◆ **What the task asks**
Restate the data word for word and leave the images out.
- - -
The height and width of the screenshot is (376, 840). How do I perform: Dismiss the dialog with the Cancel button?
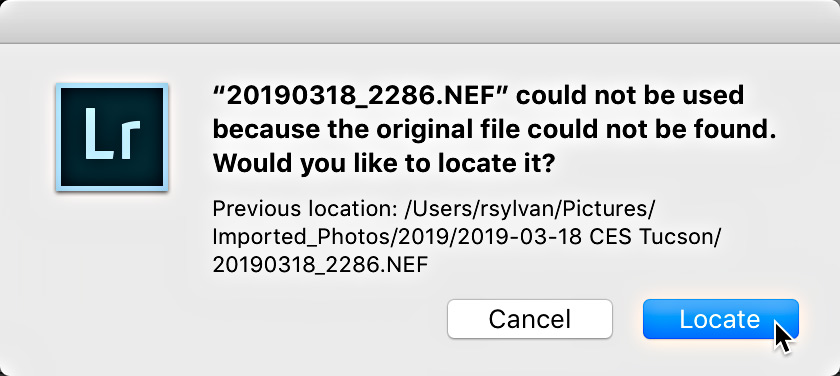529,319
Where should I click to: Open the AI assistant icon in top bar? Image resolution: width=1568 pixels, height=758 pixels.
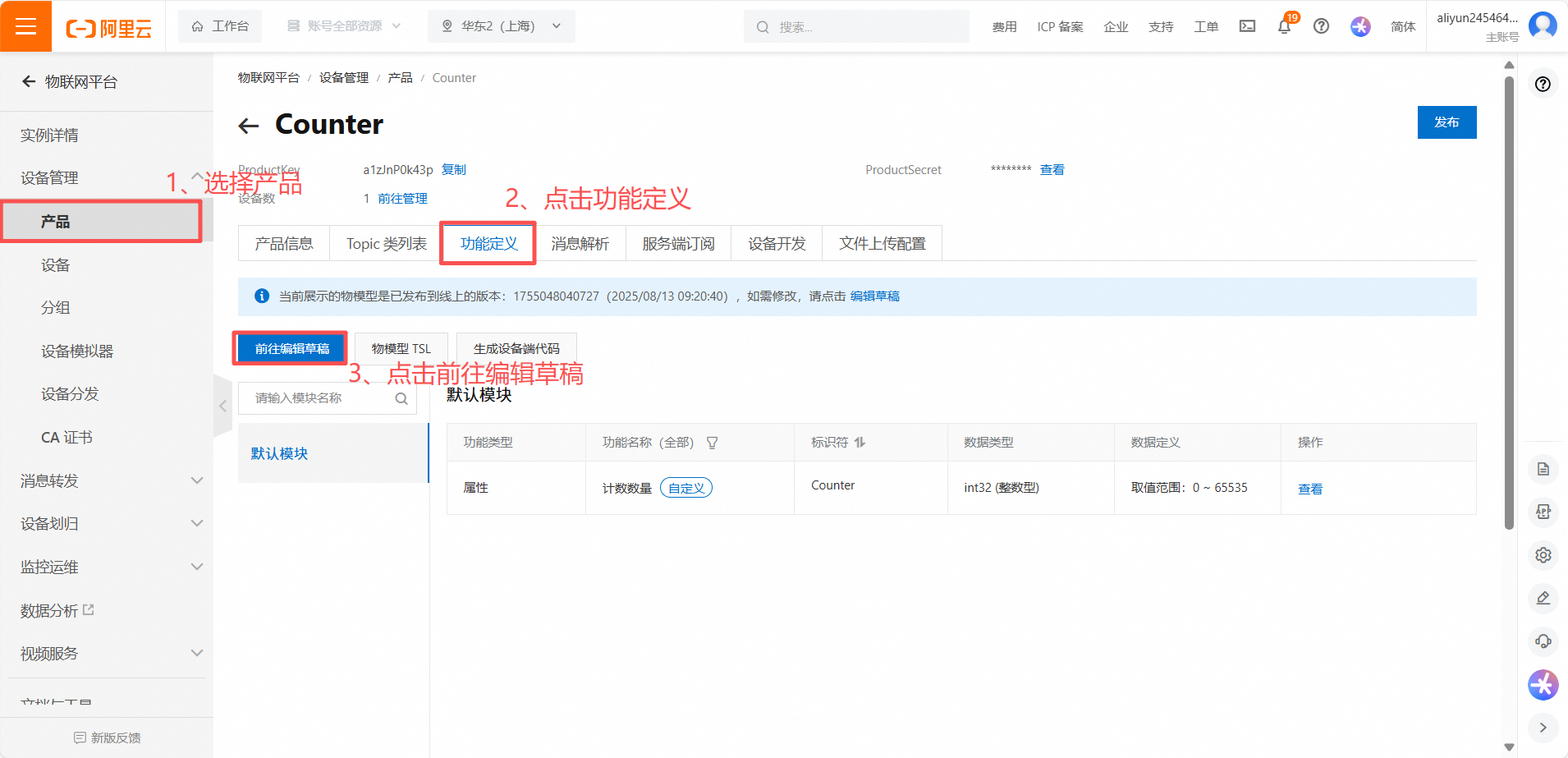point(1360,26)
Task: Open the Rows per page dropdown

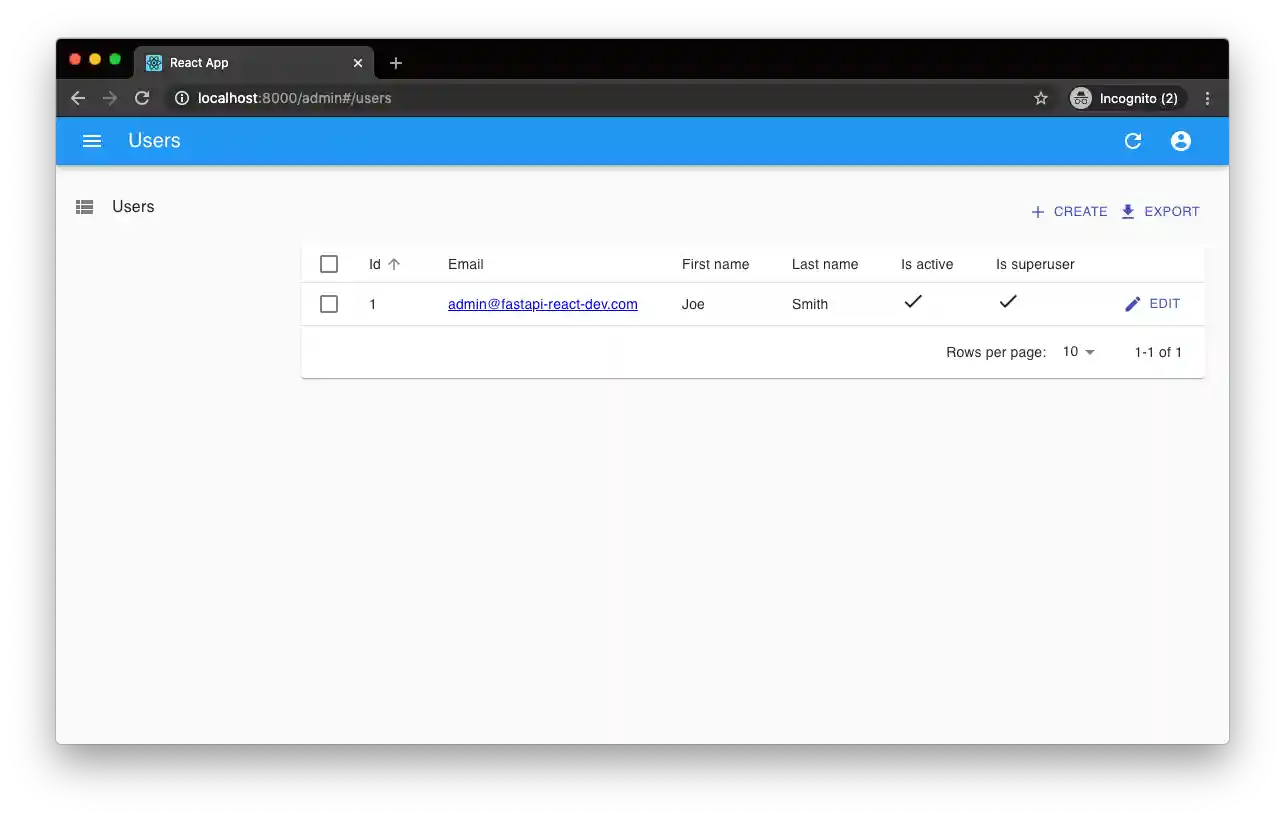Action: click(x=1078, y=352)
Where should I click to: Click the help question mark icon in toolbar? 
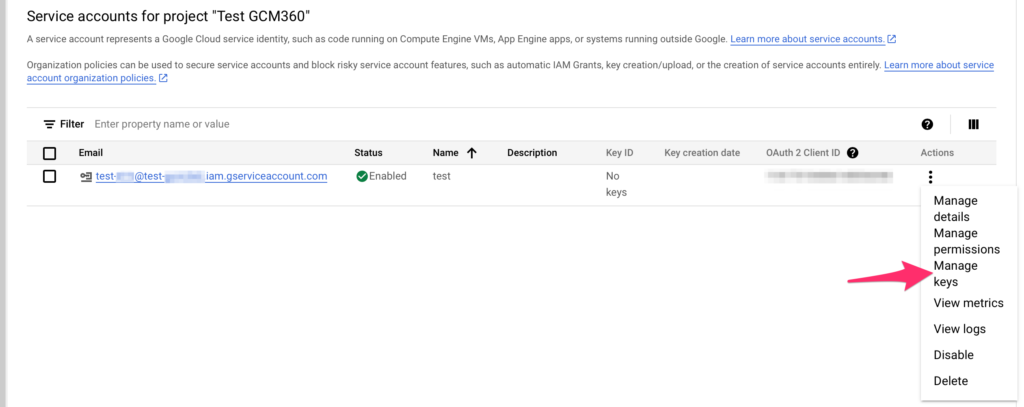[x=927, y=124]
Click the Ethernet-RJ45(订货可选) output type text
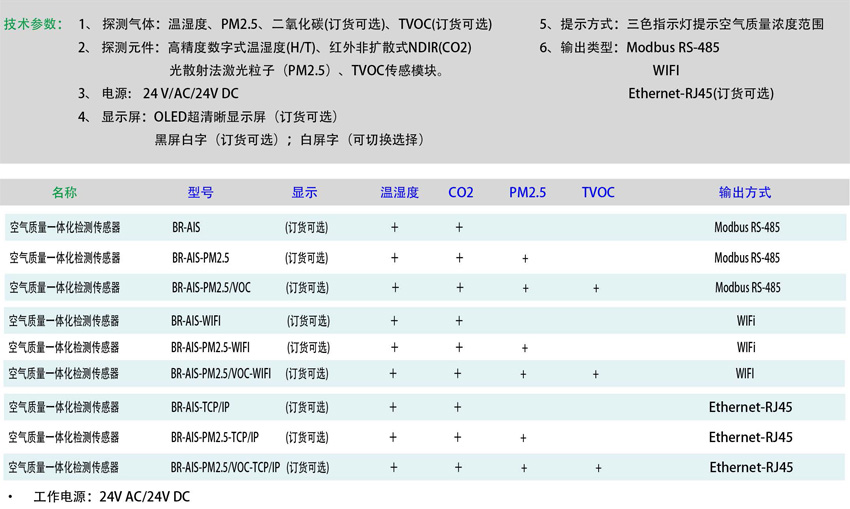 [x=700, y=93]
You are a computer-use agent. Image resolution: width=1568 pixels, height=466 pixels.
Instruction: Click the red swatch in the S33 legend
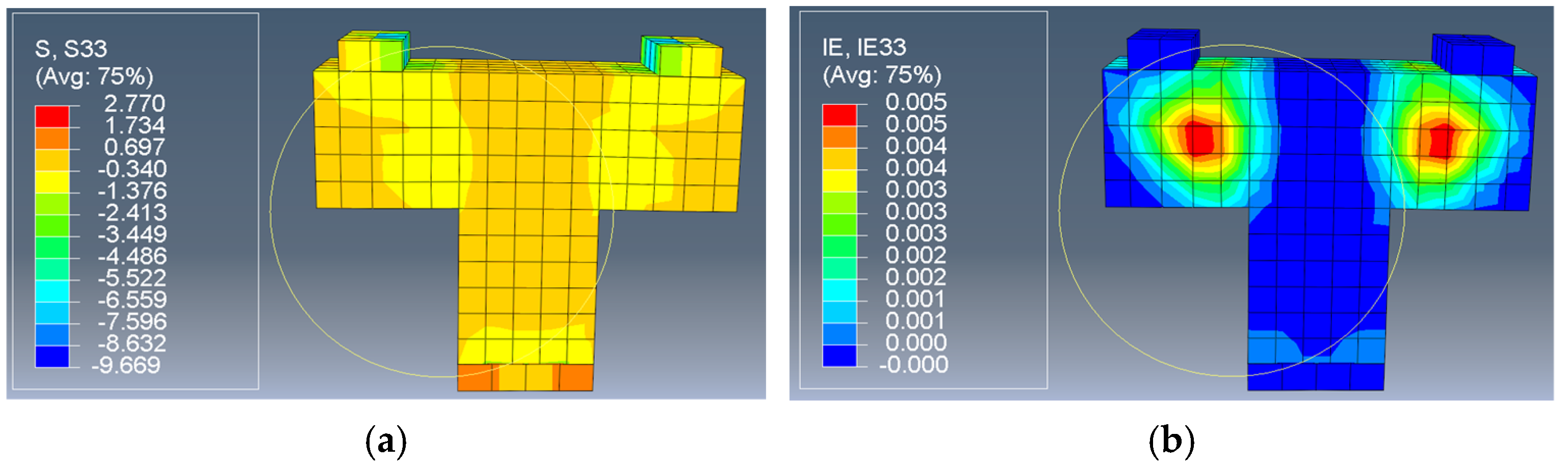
- - -
◆ **Result of the exercise**
The height and width of the screenshot is (376, 840). How do I perform: Dismiss the dialog with the Cancel button?
529,319
Where should I click to: Open the AI assistant icon in top bar? Image resolution: width=1568 pixels, height=758 pixels.
point(1360,26)
Task: Open the Rows per page dropdown

Action: click(x=1078, y=352)
Where should I click to: Click the help question mark icon in toolbar? 
[x=927, y=124]
Click the Ethernet-RJ45(订货可选) output type text
 [x=700, y=93]
You are a computer-use agent. Image resolution: width=1568 pixels, height=466 pixels.
Instruction: Click the red swatch in the S33 legend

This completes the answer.